» Task statement
Reproduce the records below, replacing every "screenshot" with "screen capture" and keeping everything else unchanged. Leave the pictures out of your version.
- - - - -
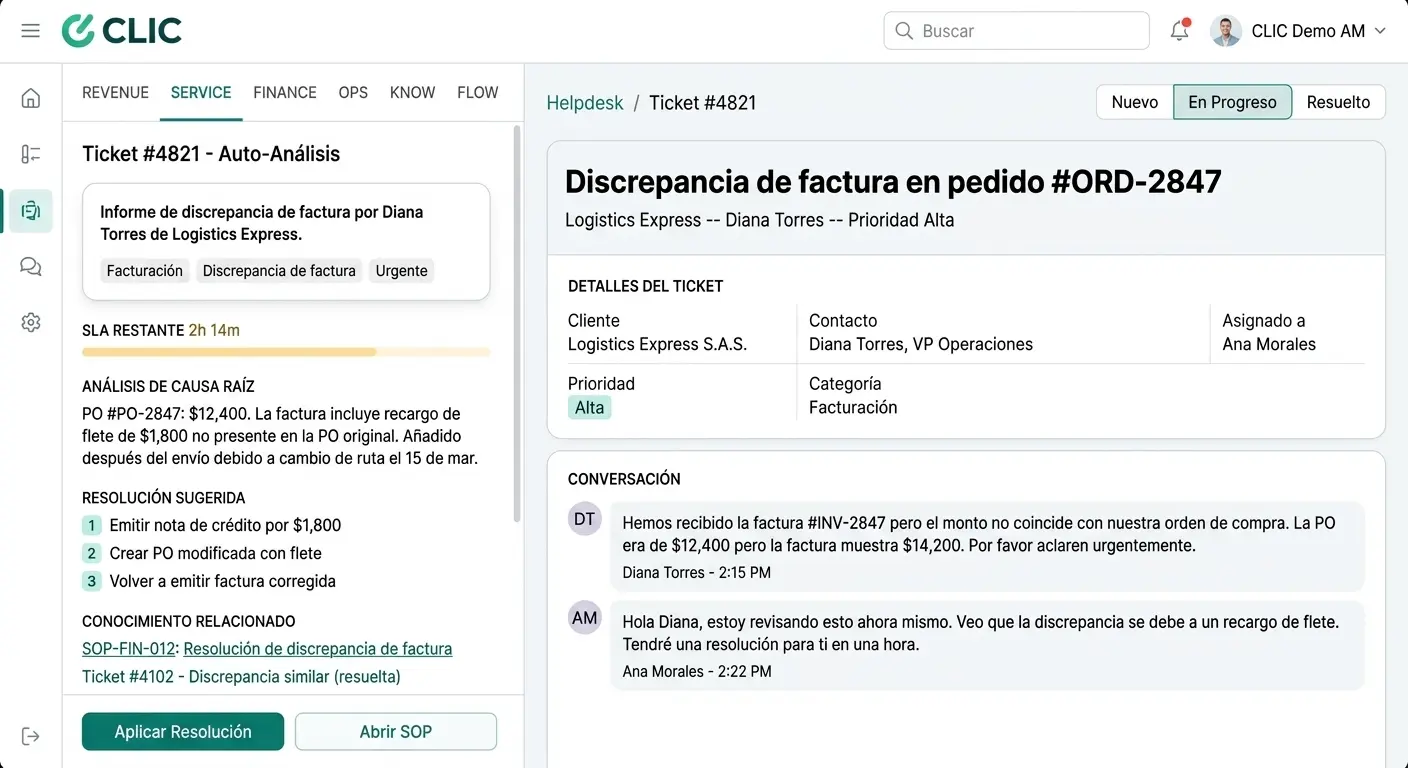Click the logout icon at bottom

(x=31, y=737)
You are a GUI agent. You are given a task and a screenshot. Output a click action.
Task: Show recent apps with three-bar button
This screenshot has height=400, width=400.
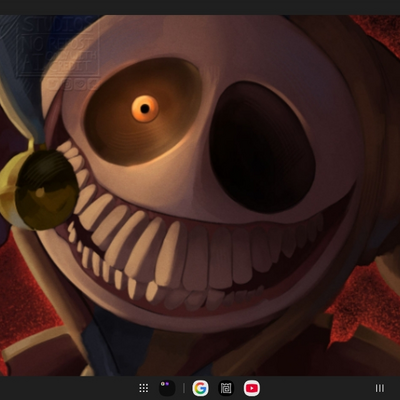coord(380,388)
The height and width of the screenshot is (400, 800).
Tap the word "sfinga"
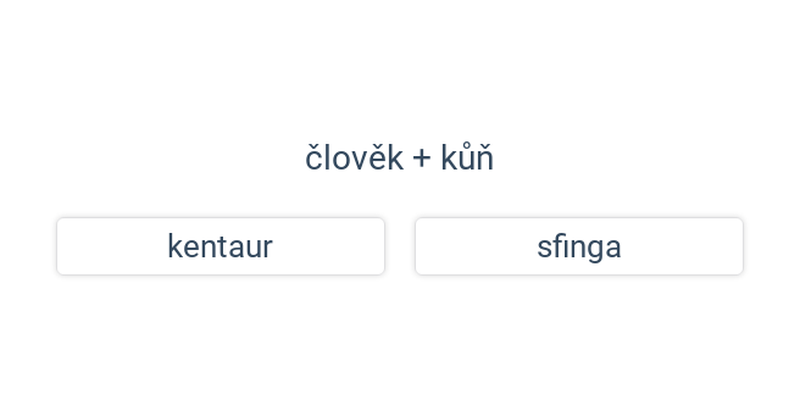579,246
- - - - -
» Written reply
Click the logout icon at bottom

(x=31, y=737)
You are a GUI agent. You are given a task and a screen capture. Output a click action.
Task: Show recent apps with three-bar button
This screen capture has height=400, width=400.
coord(380,388)
The height and width of the screen capture is (400, 800).
Tap the word "sfinga"
579,246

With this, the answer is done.